La sofisticación, artística y conceptual, del trabajo de Patricia Lagarde nos impone retos sin fin: de aproximación, de interpretación, incluso, de ubicación. Pero el esfuerzo del voyeur se ve recompensado por la intensidad de las imágenes, la singularidad del discurso que las concibe y ordena rindiendo tributo a un pasado ilustrado.

El estilo de los registros induce a pensar en extraños abecedarios visuales que sitúan la obra del Herbarium, plantas mexicanas del alma entre géneros: la fotografía y la litografía, con un inequívoco toque poético. Imágenes que son ideas, constelaciones ópticas que son emblemas, gajos del barroco de la artista jalisciense que hacen más fácil la vida y que cumplen también con el interés de Bernardino de Sahagún de dar a "conocer el quilate de esta gente mexicana, el cual no se ha conocido" (Historia General de las Cosas de Nueva España, prólogo del Libro I).

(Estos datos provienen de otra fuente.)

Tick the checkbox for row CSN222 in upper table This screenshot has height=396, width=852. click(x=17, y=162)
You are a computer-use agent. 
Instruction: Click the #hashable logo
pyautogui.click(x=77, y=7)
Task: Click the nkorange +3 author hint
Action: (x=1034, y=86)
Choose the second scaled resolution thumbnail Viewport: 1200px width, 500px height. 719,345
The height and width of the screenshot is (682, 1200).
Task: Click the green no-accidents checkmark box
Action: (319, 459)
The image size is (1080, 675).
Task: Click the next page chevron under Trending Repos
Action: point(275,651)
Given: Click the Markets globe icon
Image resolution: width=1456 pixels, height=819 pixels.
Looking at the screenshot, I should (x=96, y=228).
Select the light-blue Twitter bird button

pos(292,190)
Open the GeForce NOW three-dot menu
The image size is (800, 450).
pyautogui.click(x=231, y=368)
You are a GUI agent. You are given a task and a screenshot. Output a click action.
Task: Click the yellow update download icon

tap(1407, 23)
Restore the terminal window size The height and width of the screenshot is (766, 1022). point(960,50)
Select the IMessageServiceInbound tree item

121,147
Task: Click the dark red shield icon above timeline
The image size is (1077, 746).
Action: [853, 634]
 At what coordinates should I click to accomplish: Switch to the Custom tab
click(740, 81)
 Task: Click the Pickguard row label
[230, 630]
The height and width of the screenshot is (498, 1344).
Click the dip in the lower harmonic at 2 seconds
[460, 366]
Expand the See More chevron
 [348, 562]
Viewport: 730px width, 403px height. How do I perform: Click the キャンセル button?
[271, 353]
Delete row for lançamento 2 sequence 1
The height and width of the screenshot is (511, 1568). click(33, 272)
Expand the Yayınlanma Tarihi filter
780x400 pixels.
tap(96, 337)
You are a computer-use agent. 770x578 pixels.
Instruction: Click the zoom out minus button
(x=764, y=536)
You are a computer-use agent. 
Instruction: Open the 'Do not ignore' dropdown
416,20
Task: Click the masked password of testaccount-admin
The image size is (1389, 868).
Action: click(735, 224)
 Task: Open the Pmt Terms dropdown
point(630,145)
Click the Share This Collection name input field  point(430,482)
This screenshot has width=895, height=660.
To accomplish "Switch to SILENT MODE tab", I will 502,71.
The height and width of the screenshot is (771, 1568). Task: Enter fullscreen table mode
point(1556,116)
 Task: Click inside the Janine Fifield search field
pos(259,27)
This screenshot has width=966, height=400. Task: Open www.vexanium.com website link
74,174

En conclusión sumaria, la seducción de Patricia Lagarde no reposa en los atractivos de la botánica; lejos de ello, ha sucumbido —para nuestro beneficio— a los encantos pictóricos de los tlacuilos que fabricaron el Códice florentino. Su gusto es el de la pintura, por eso no retrata hierbas y tampoco ofrece mimesis vegetales; su debilidad es una muy distinta: aquella inherente a las representaciones de lo real: las conjeturas sobre un universo intuido, el de la flora pintada.
 

*Luis Ignacio Sáinz (Guadalajara, 1960) es politólogo egresado de la Facultad de Ciencias Políticas y Sociales de la UNAM. Ensayista dedicado a temas de filosofía y teoría política y estética. Entre sus libros destacan: Los apetitos del Leviatán y las razones del Minotauro; México frente al Anschluss; Disfraz y deseo del jorobado: Hacia una teoría del amor cínico en Juan Ruiz de Alarcón; Nuevas tendencias del Estado contemporáneo; Entre el dragón y la sirena, la Virgen: Apuntes sobre un cuadro de Baltasar de Echave Ibía.

Patricia Lagarde, Herbarium, plantas mexicanas del alma, textos de Salvador Elizondo, Xavier Lozoya, Alfredo López Austin, México, CNCA/Artes de México/UAM/Fonca, 2000, 56 pp.